Detroit Incinerator Faces Possible Legal Action

The Detroit Incinerator, the largest municipal trash incinerator in the U.S., faces a potential lawsuit from the Great Lakes Environmental Law Center for violating 40 Clean Air Act and state violations. Since its construction in the 1980s, the incinerator has raised concern of residents for its persistent odor and emission of polluting substances.

Detroit Renewable Power, the company behind the incinerator, says the law center’s notice “repeats allegations that have already been made.” In 2014, a settlement was reached by the Michigan Department of Environmental Quality with DRP and Michigan Waste Energy, Inc. The settlement, in response to state citations against DRP and odor complaints from residents, required DRP and Michigan Waste to re-engineer the facility’s air ducts, pay a $5,000 per day fine for future violations, and pay a $350,000 fine to resolve past odor violations.

In an email response to The Detroit News, DRP says that the company “places the highest priority on complying with the strict and complex requirements” by the EPA, and has already “invested approximately $6 million the last two years to improve odor management.” The DRP concludes by stating: “In short, we have done our part. Any claim to the contrary would simply be false.”

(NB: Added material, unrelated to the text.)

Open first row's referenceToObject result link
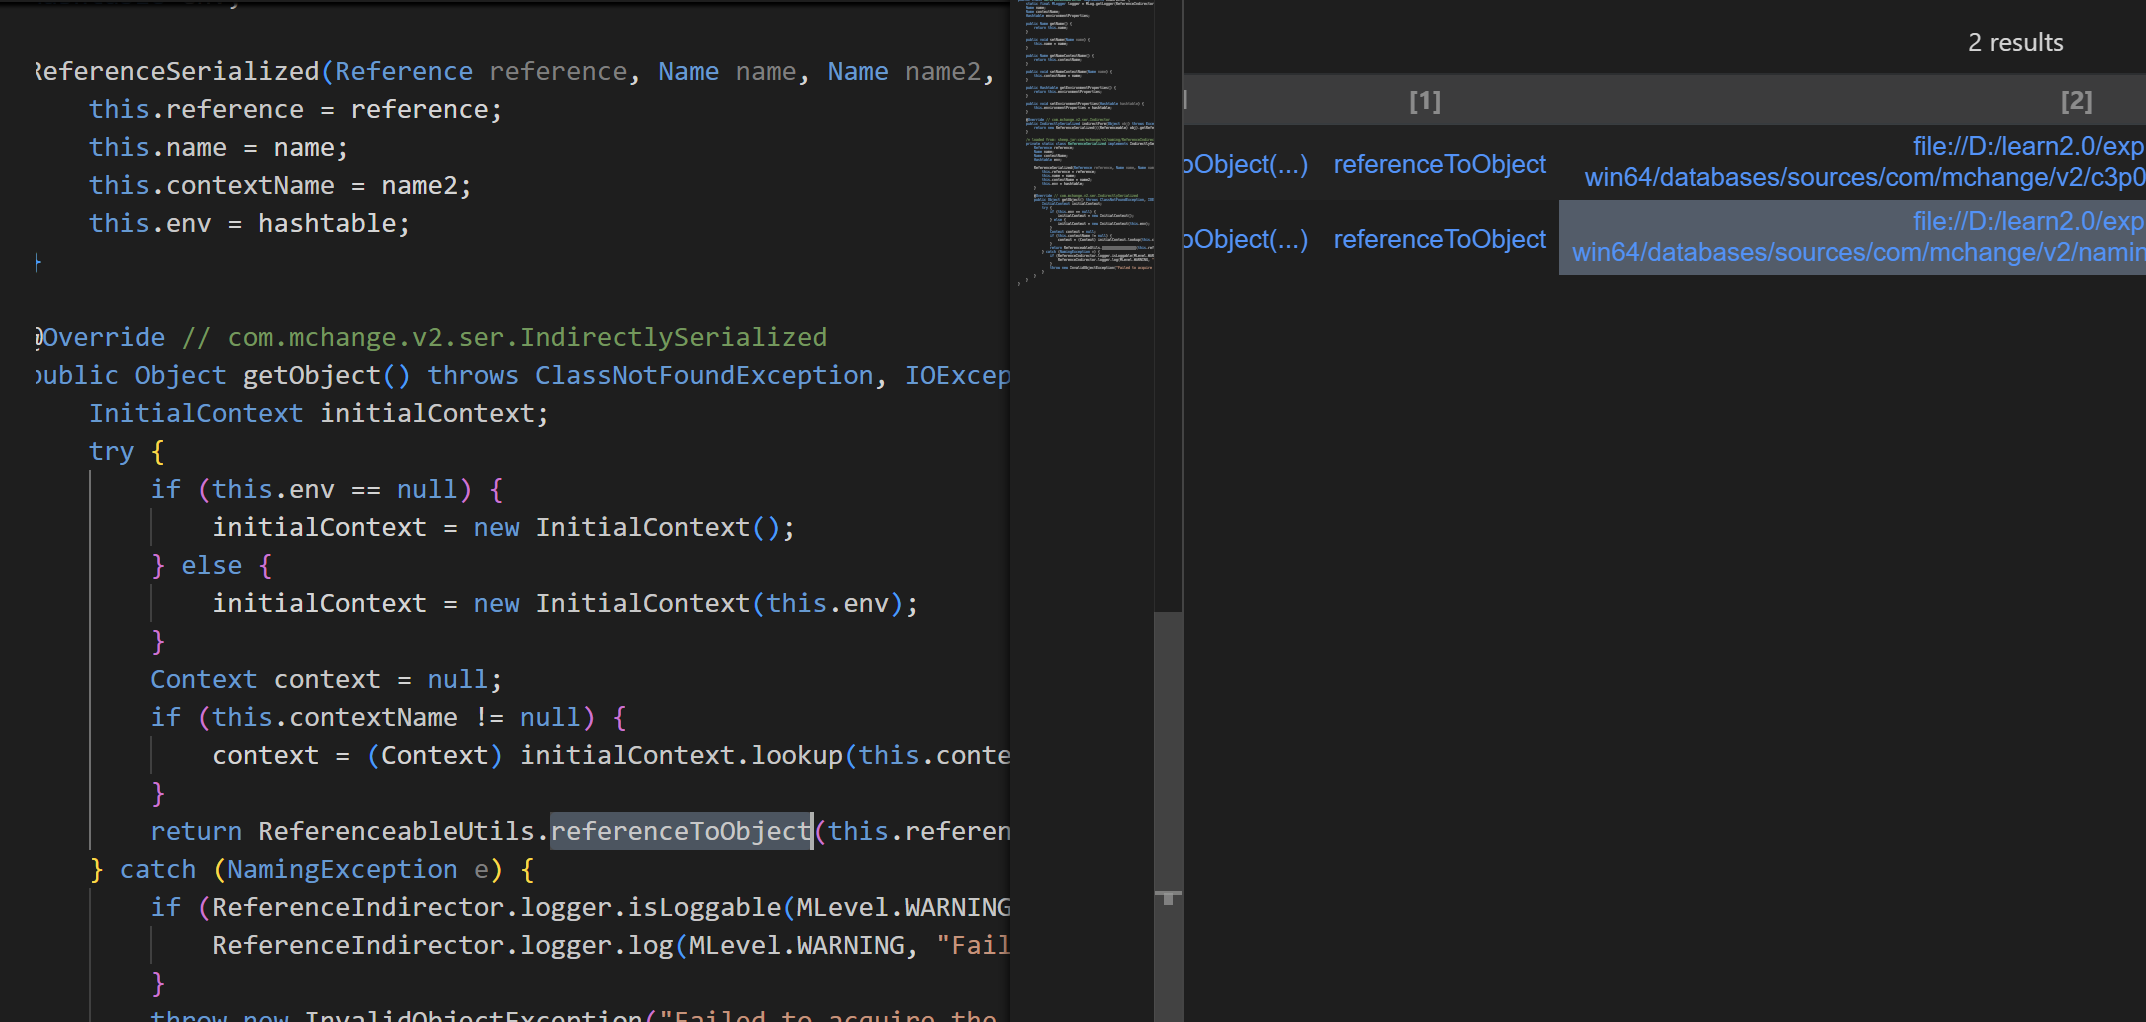 pyautogui.click(x=1439, y=164)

The Environmental Law Center, however, reports that since 2015, DRP has committed 21 violations for strong odors and 19 violations for carbon monoxide, sulfur dioxide, and particulate matter emissions above legal limits. Residents living near the facility, located at 5700 Russell Street, are concerned about the effects the incinerator could have on their health. While the incinerator can’t be directly linked to cases of asthma, the surrounding neighborhoods have hospitalization rates for asthma that are 2.5 times the state average. The law center’s filing said “particulate matter emissions have been shown to trigger asthma incidents, particularly amongst children.” Detroit resident Sandra Turner-Handy told The Guardian, “It’s the things that you can’t smell that are the most harmful. And how do residents report something that they can’t smell?”

DRP is permitted to receive as much as 20,000 tons of waste per week, and in 2015 burned more than 650,000 tons of garbage. Detroit pays $25 per ton of waste disposed, which Crain’s Detroit Business reported last year is about 20 percent more than some neighboring communities who pre-sort waste or recycle pay. The incinerator burns an estimated 2800 tons of commercial and household waste each day. The law center reports that a majority of the trash burned is imported from outlying communities, which pay as low as $13 a ton. The law center said in its filing that the incinerator presents a clear environmental justice issue. According to the EPA, 7,280 residents live within one mile of the incinerator, 60 percent of whom live below the federal poverty line and 87 percent are people of color.

“In short, Detroit is subsidizing other communities throughout the State of Michigan, the Midwest, and Canada to dispose of its garbage at the Incinerator,” the filing said, with the incinerator “located in a neighborhood that is composed mostly of low-income people of color and is heavily overburdened by air pollution”, as cited by Ryan Felton reporting for The Guardian.

“It is not acceptable that as Detroiters move toward city-wide recycling and reducing the amount of their waste that goes into the incinerator, that they are subject to poor air quality and respiratory health issues due to waste from other communities and Detroit Renewable Power’s repeated failure to control air pollution as required by law,” Turner-Handy said in a press release as reported by The Detroit News.

Activists are pushing for a ballot in Nov. 2017 to close the Detroit Incinerator in favor of cleaner energy-producing methods. Only 11 percent of households in Detroit recycle, and Mac Far, treasurer and spokesperson for Sustainable Detroit, says a “robust, citywide recycling program” could “divert a lot of material out of the waste stream if we were to shut of incineration as a method of disposal.” Speaking for Sustainable Detroit, Far says, “we could take a policy change and use it to both unify the city and also make the lives of Detroiters better.”